=== Section Start ===
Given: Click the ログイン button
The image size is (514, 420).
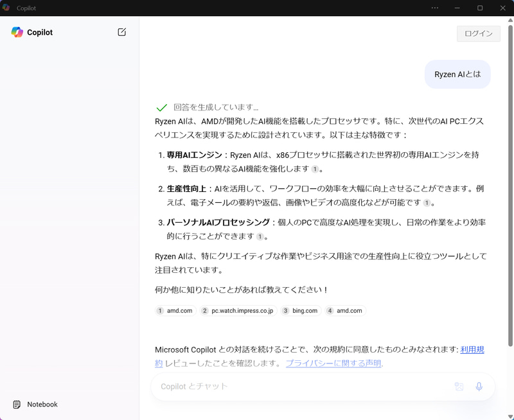Looking at the screenshot, I should 478,33.

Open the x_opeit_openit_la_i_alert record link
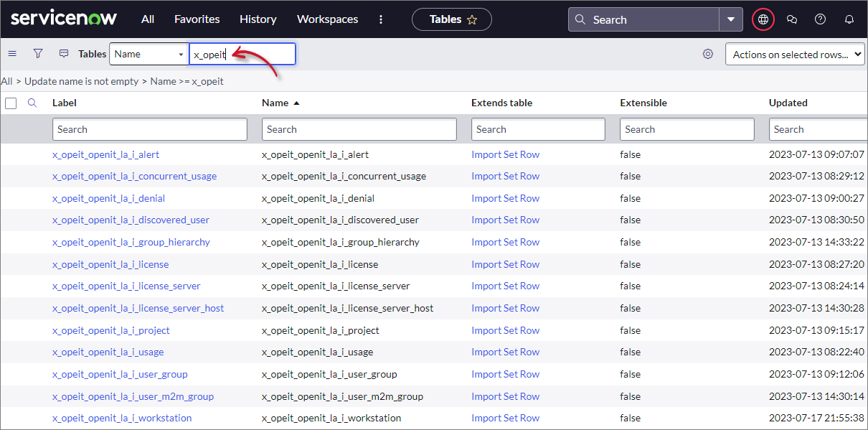105,154
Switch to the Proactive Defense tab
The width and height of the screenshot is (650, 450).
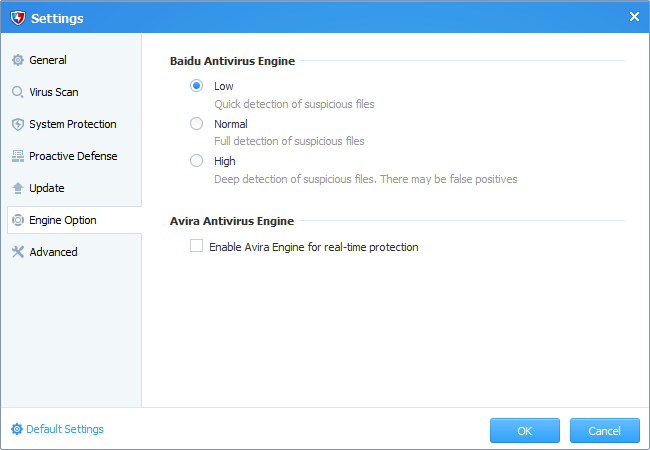[x=74, y=156]
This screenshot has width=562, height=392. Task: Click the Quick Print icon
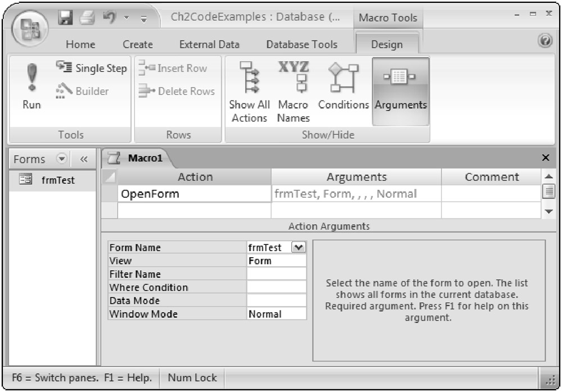coord(87,18)
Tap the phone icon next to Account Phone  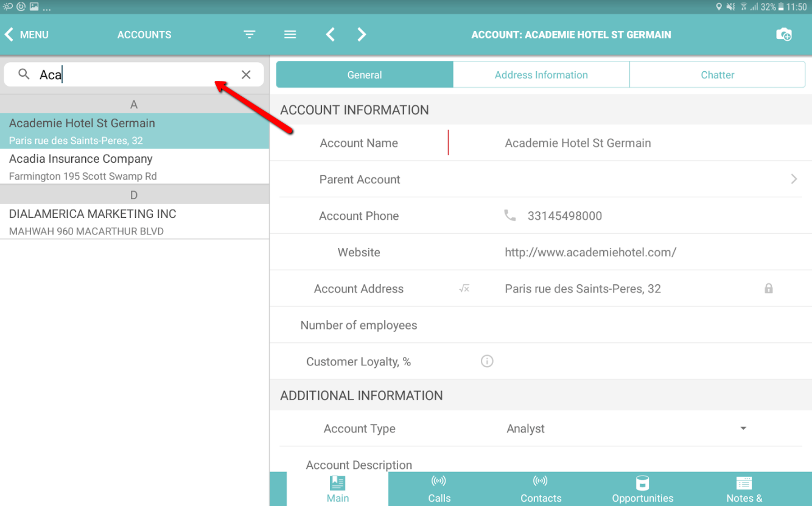[x=510, y=216]
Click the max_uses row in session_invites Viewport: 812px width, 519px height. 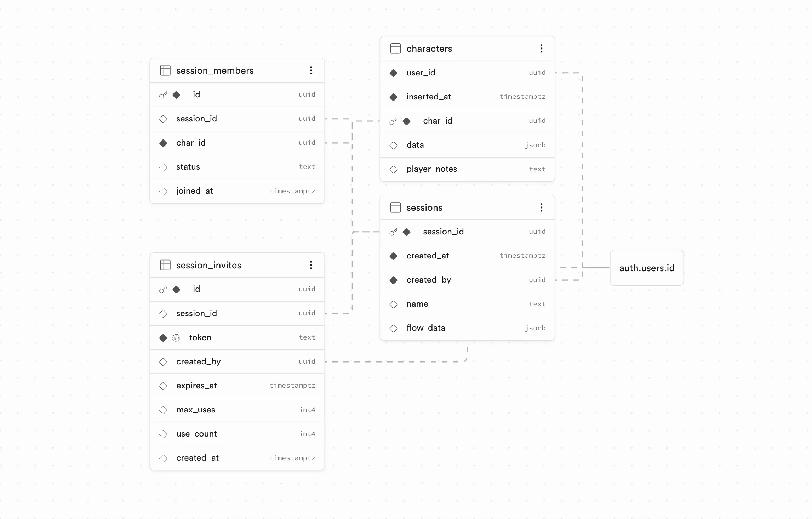coord(195,410)
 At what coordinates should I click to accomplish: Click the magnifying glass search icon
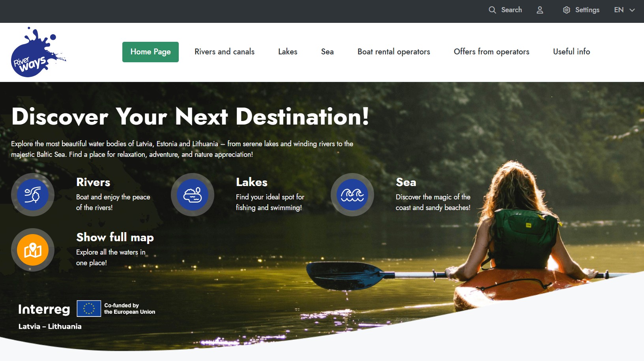click(x=492, y=10)
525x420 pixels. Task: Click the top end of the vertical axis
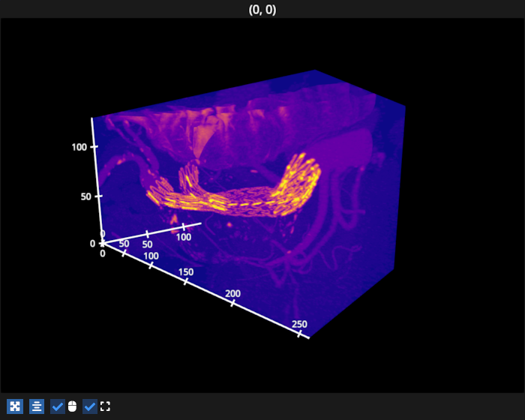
=== Section End ===
Work to be completed: Take the line with "At what coordinates" and every line after it through the end of the data, and write only them out exactly, leaving out the pictures.

Exercise result:
 At what coordinates should I click to accomplish: Click the magnifying glass search icon
click(x=492, y=10)
525x420 pixels. Task: Click the top end of the vertical axis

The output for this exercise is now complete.